Doesn't matter what size someone is, it matters whether they're healthy. How's their blood pressure? Cholesterol levels? How much fatty tissue around the internal organs (this one's more important than how much fat anywhere else. Clue: Sumo wrestlers have lean internal organs, a thin person can have "obese" internal organs).
I've known a couple of women who were very physically active - one an aerobics teacher, one a martial arts teacher and competitive martial artist - both of whom ate healthy diets, cycled, worked out, and hiked. Both were size 18+, and were regularly treated as if their size indicated a moral and intellectual failing.
I've also known a very wiry woman who, again, had a healthy diet and very active lifestyle (lots of kyaking, long distance running and cycling) who was constantly being told to "eat more", as if she was starving herself.
The last thing we need is fat folk and thin folk slagging each other off.
What we do need is a wide range of models of various ages, heights, body shapes and ethnicities who have healthy diets and lifestyles.
Exactly! What about just being healthy, eating healthy,exercising as needed and not excess, and everything is good on the inside (not just health but soul too.) Accepting yourself for who you are. This article makes me especially happy because as I am only a size 4, weighing 114 lbs, at a height of 4'11", very healthy, I still feel "fat" when I know I don't need to change anything. As much as I like to say that the media doesn't effect me, over all it does. Not in a way that I binge eat or practice anorexic or bulimic traditions to try and look like the images I see, but knowing that most men's standards are the media and if I don't possibly look like that then I may never find someone. That's when I get upset when thinking that I will not be noticed because I'm not a size -2. Luckily, I have a boyfriend that is not one of those men and finds most of the media images unattractive and agrees with this article too.

Extracted data:
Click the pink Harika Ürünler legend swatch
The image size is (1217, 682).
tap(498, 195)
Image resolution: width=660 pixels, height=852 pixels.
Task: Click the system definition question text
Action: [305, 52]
---
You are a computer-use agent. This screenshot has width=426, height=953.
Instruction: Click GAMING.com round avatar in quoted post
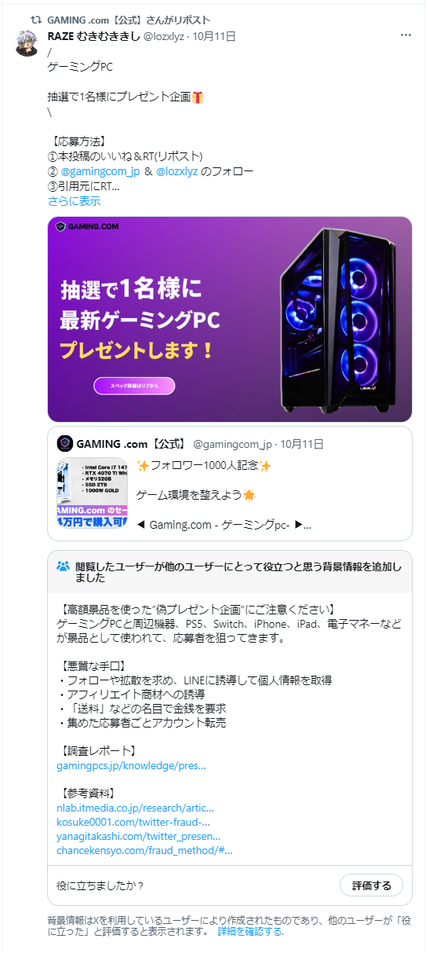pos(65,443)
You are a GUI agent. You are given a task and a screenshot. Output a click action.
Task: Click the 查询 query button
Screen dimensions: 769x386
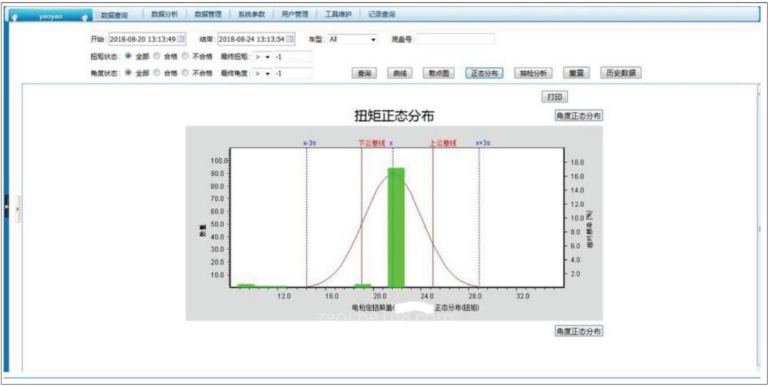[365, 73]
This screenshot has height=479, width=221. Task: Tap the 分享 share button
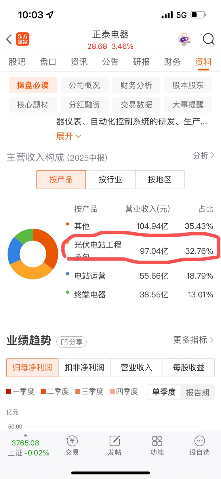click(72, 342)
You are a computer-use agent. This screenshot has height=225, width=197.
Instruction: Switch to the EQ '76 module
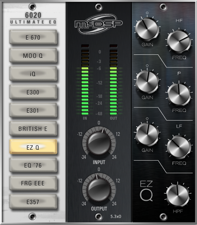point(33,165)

Problem statement:
Continue the comments on body size and health from where they stop.

Answer to this exercise:
Women, ladies, and girls, please don't put yourself down and practice unhealthy habits because what you see in a magazine or on a billboard is not you. Keep yourself healthy and know where your body is at. Stay up to date with doctors appointments as often as you can. Eat healthy. Remind yourself that what you see is fake and is not achievable. If your with a guy who wants you to look like the cover of a magazine, then he isn't the guy for you. He should let you be you and not expect anything more or less. If he doesn't like it then you can tell him to fuck off because you will find someone who appreciates you for you and every little part of you. Have patients if you have not found that guy who accepts you for you, and enjoy time for yourself. Don't force yourself to be with someone that you're not truly happy with either. It's ok to be alone and not in a relationship, that's probably when you will learn most about who you are and what you like and who you really want to be with. Take advantage of knowing yourself and having control of your standards, never lower them for any circumstances. You have the right to have high standards.